* **Exercise directions**
As written and without pictures, set down the lines from the one that contains "Image resolution: width=1150" through the end of the data.

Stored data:
>>>>>
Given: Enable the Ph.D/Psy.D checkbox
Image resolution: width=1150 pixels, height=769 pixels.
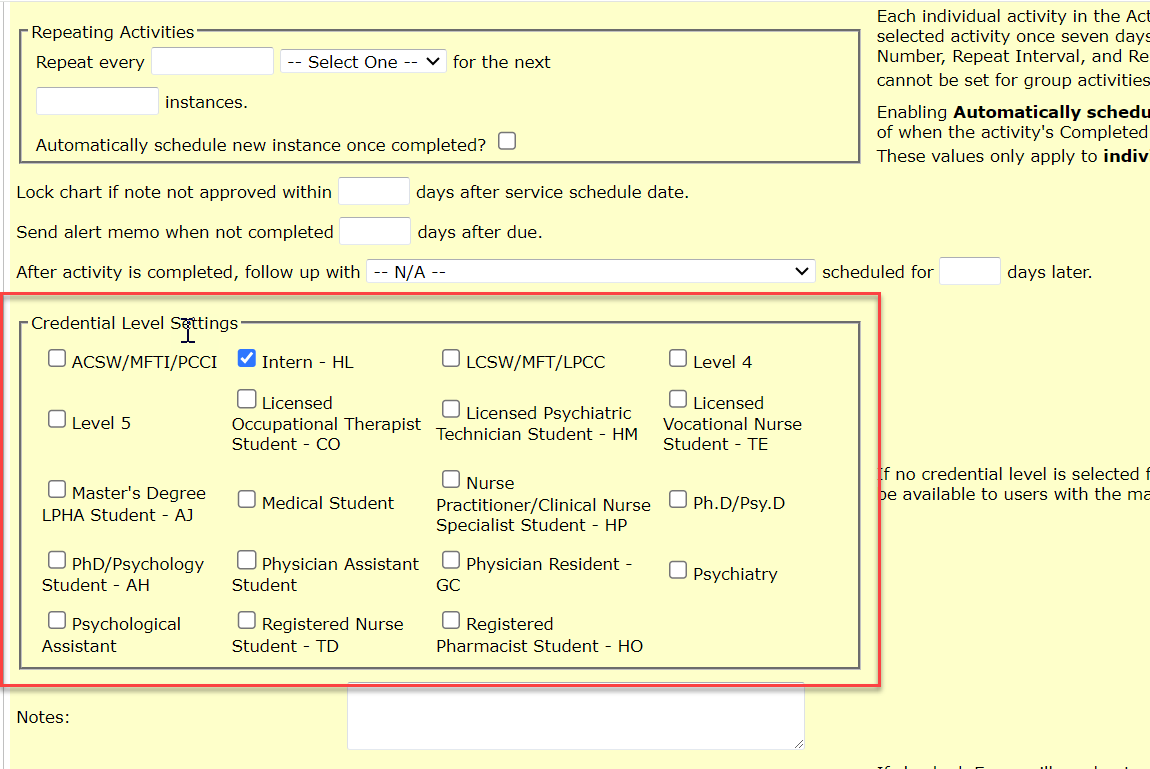Looking at the screenshot, I should 678,500.
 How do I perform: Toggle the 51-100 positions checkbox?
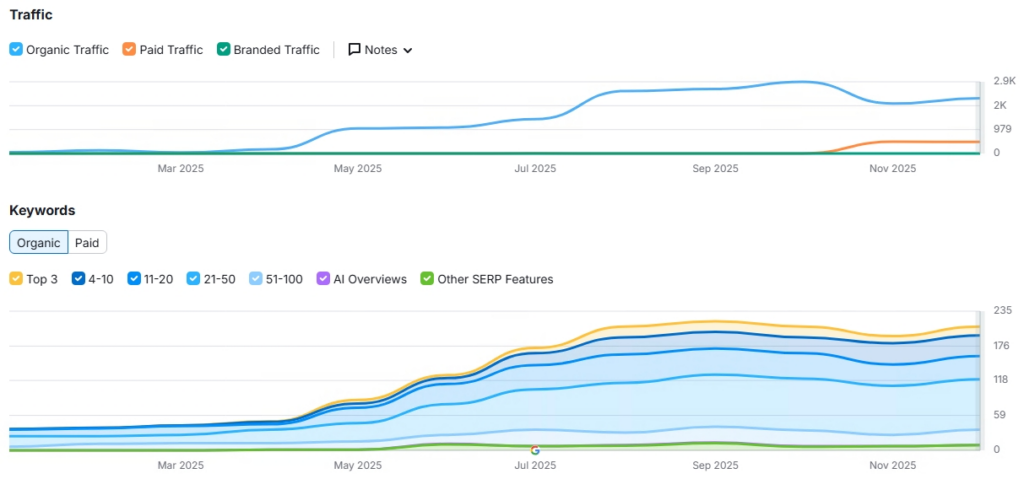tap(256, 279)
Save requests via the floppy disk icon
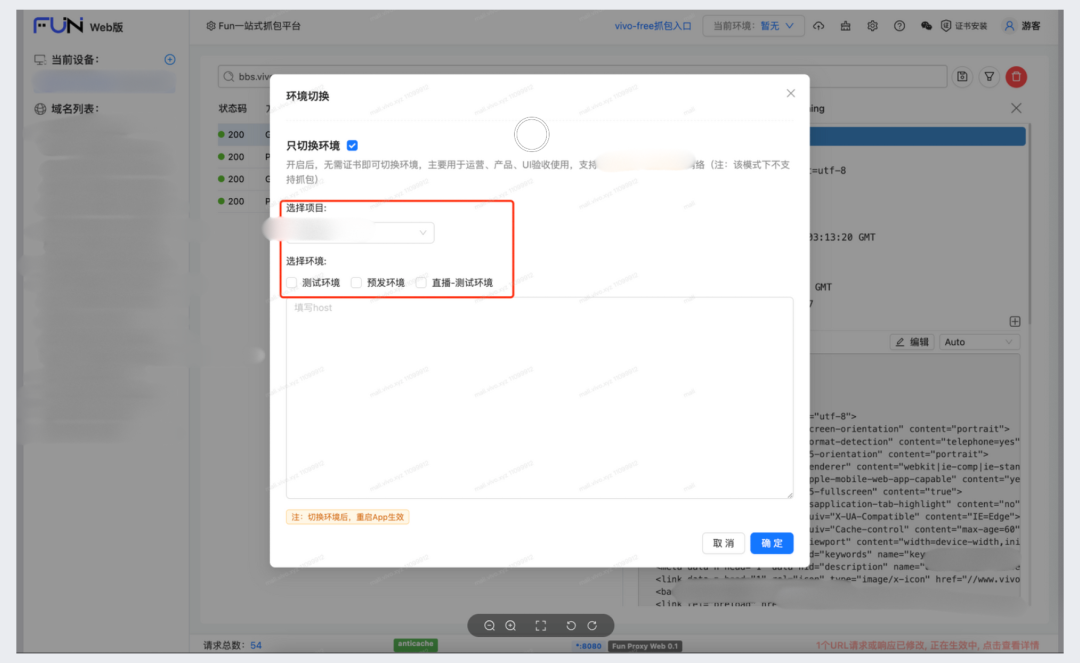The height and width of the screenshot is (663, 1080). pyautogui.click(x=962, y=76)
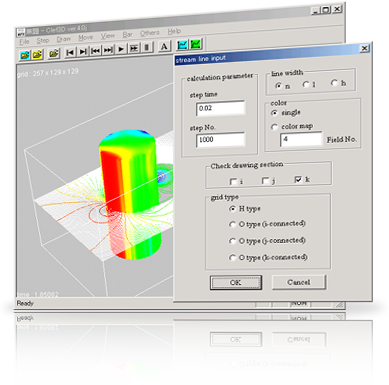This screenshot has width=389, height=385.
Task: Click the pause bars toolbar button
Action: click(x=147, y=48)
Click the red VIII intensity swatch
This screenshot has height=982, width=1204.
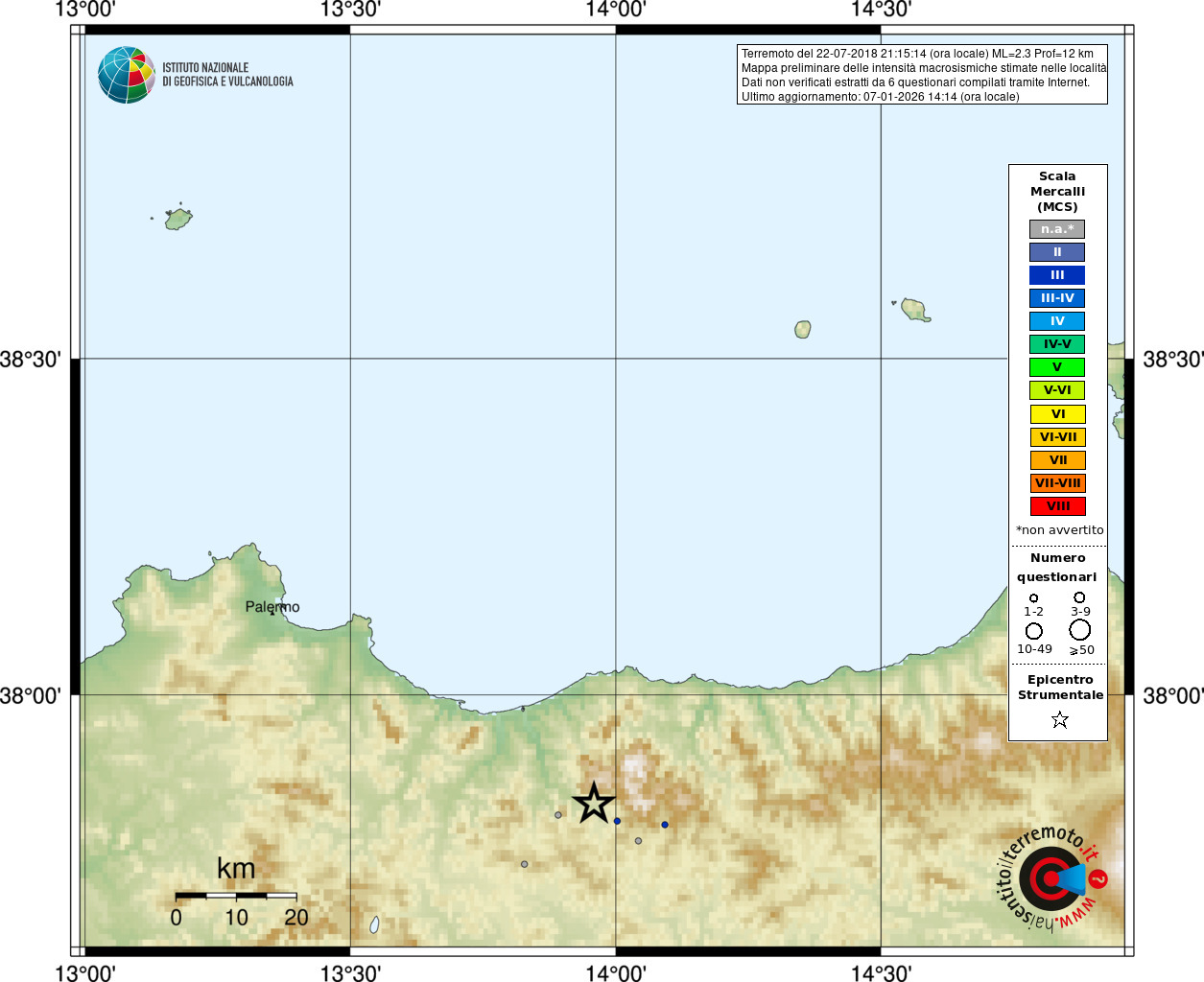(1057, 506)
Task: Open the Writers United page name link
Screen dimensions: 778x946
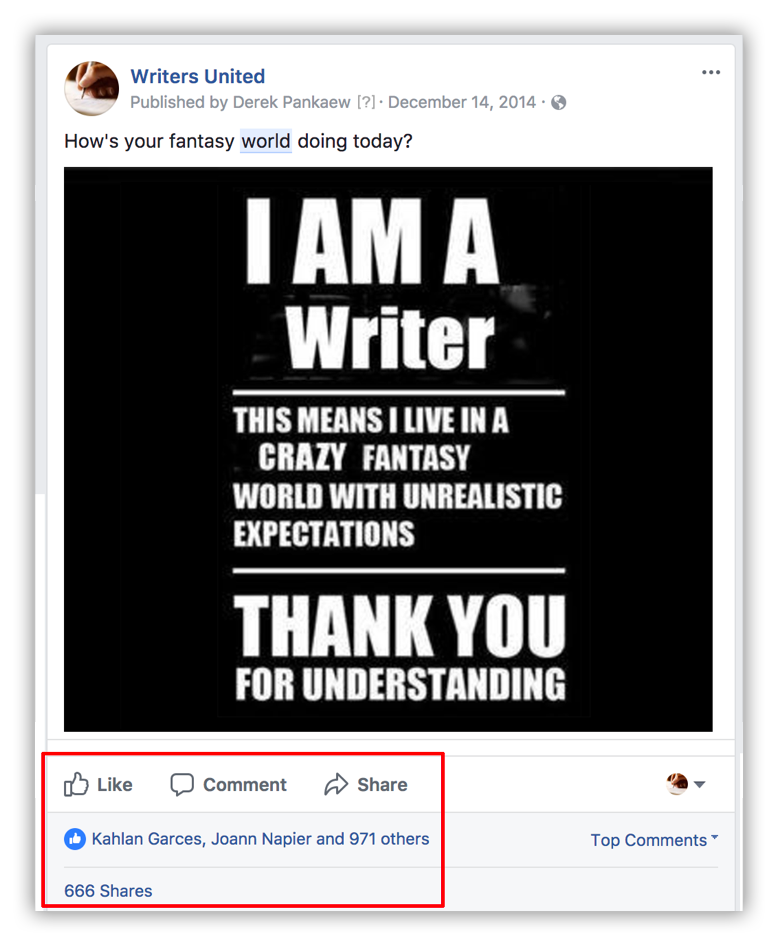Action: [x=197, y=77]

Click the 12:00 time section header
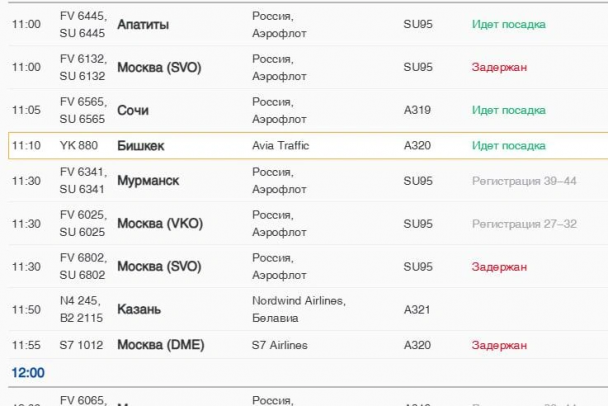tap(28, 372)
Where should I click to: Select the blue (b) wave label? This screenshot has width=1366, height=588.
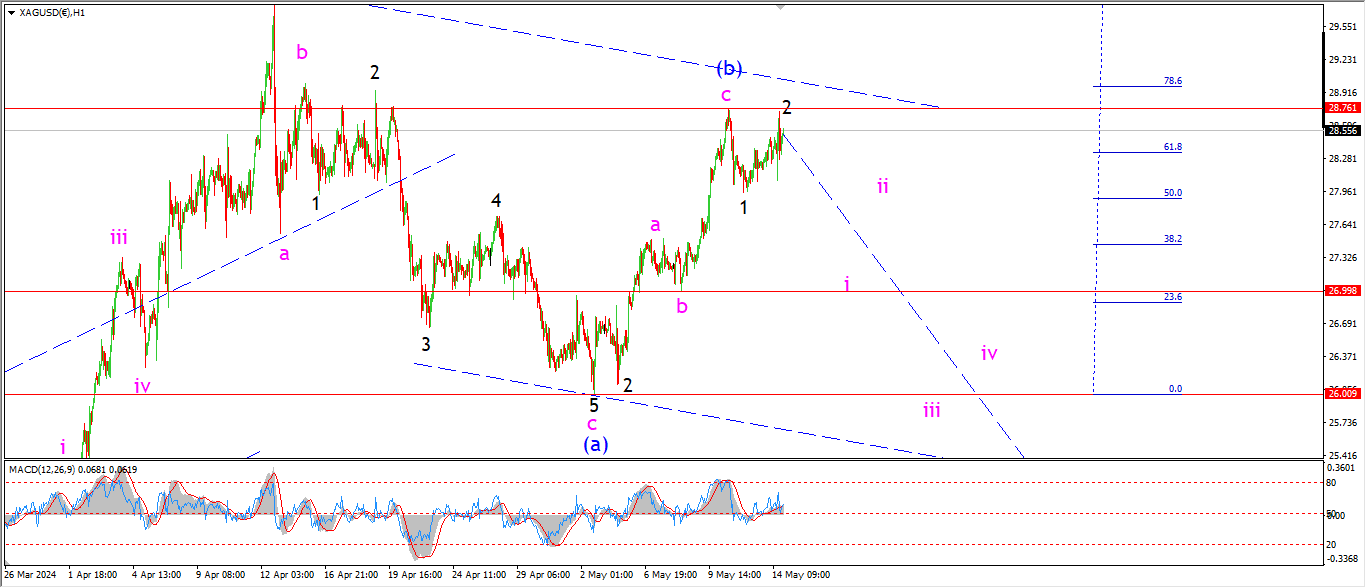point(729,68)
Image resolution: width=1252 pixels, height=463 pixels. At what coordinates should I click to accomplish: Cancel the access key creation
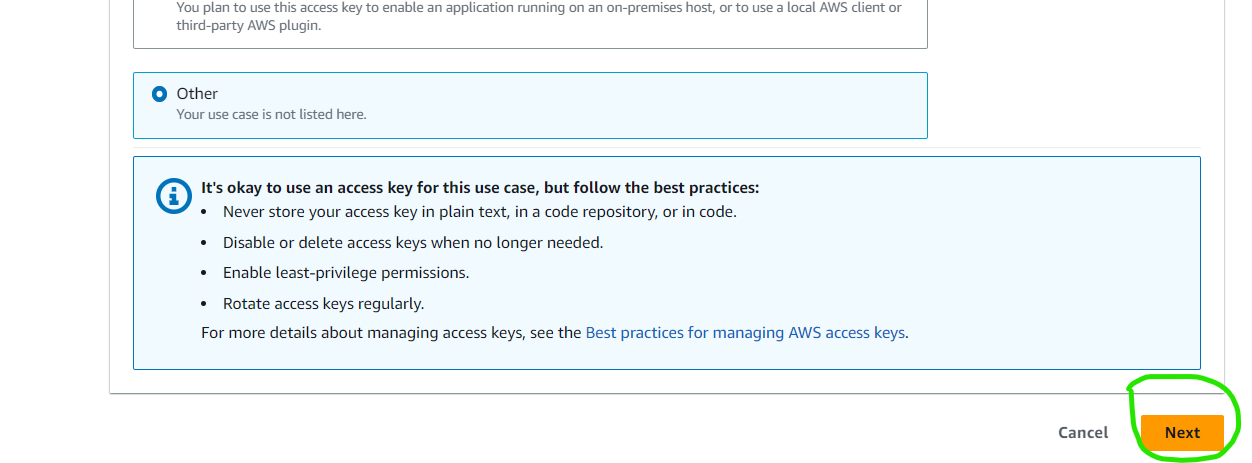click(1083, 433)
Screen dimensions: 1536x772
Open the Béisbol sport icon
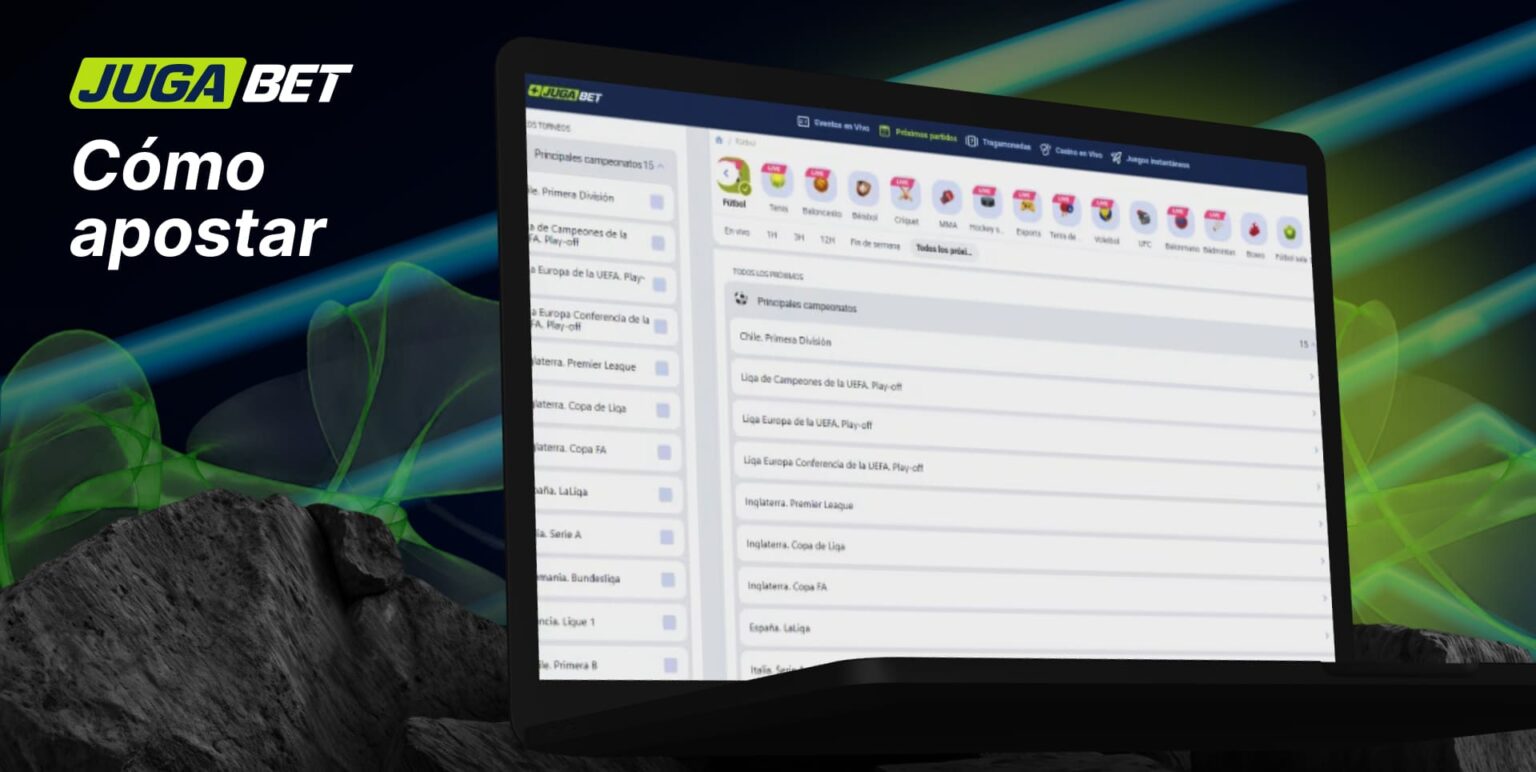coord(862,189)
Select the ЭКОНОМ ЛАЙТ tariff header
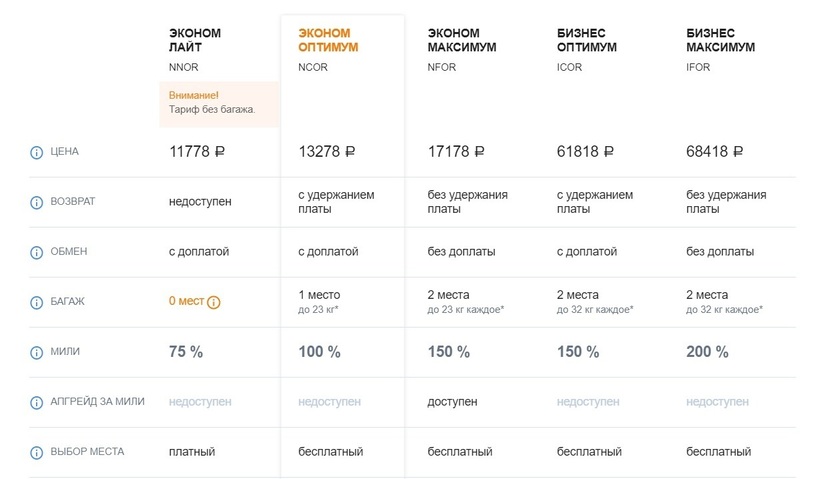 [x=195, y=40]
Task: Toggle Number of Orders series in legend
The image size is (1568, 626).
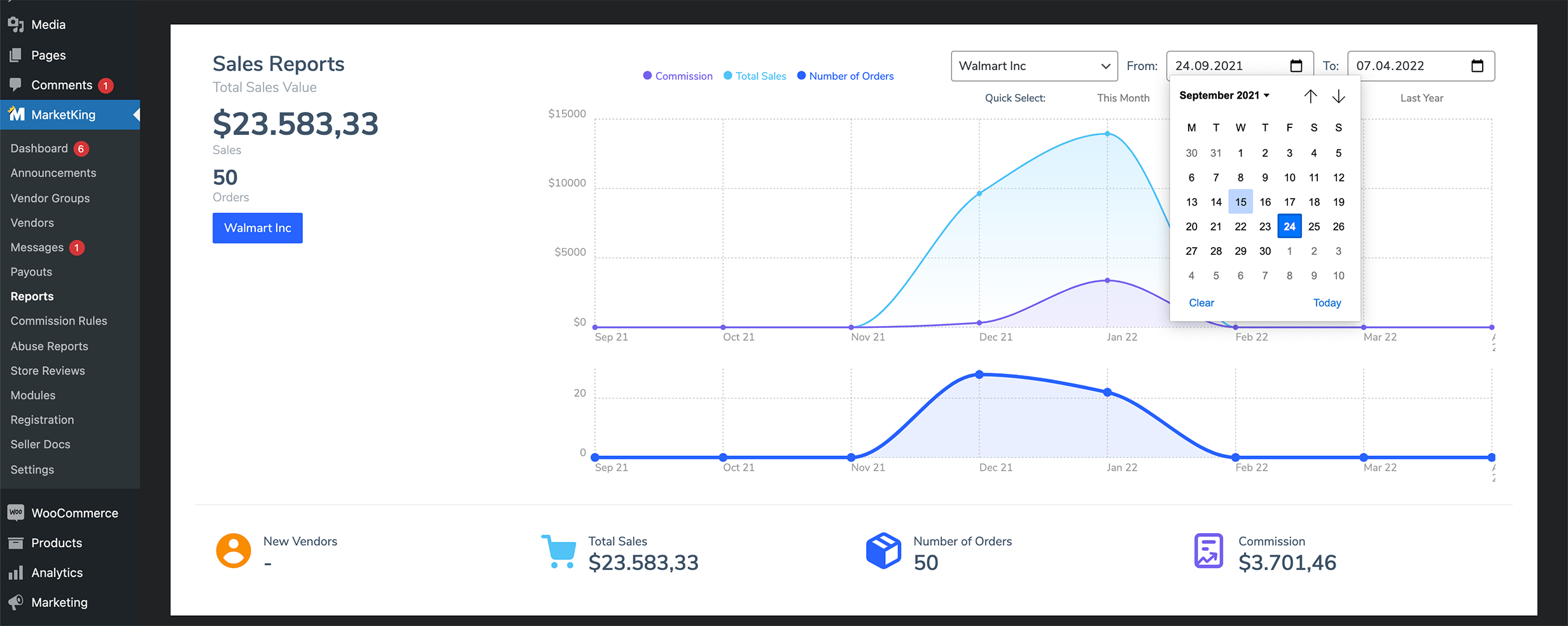Action: (x=845, y=76)
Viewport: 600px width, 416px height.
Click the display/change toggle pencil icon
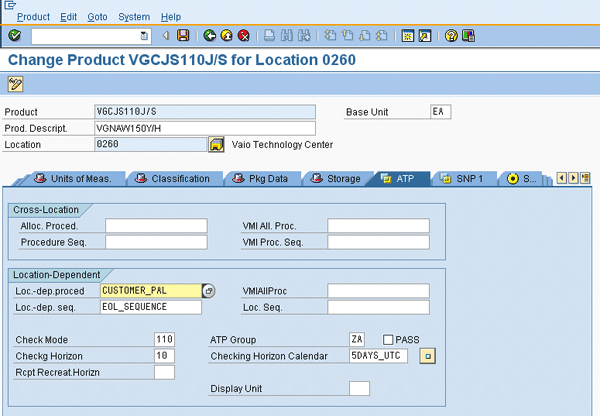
<<<<<
* **Solution**
Image resolution: width=1150 pixels, height=769 pixels.
Looking at the screenshot, I should 678,500.
 How do I perform: Toggle the 51-100 positions checkbox?
tap(256, 279)
Save requests via the floppy disk icon
The height and width of the screenshot is (663, 1080). pyautogui.click(x=962, y=76)
This screenshot has width=389, height=385.
Task: Click the pause bars toolbar button
Action: click(x=147, y=48)
Click the red VIII intensity swatch
This screenshot has height=982, width=1204.
(1057, 506)
Task: Open the Writers United page name link
Screen dimensions: 778x946
Action: [x=197, y=77]

Click the 12:00 time section header
tap(28, 372)
Where should I click to: Select the blue (b) wave label? This screenshot has width=1366, height=588.
point(729,68)
Image resolution: width=1252 pixels, height=463 pixels. At what coordinates should I click to accomplish: Cancel the access key creation
click(1083, 433)
Screen dimensions: 1536x772
Open the Béisbol sport icon
coord(862,189)
Select the ЭКОНОМ ЛАЙТ tariff header
 [x=195, y=40]
Task: Toggle Number of Orders series in legend
The image size is (1568, 626).
Action: (x=845, y=76)
Viewport: 600px width, 416px height.
Click the display/change toggle pencil icon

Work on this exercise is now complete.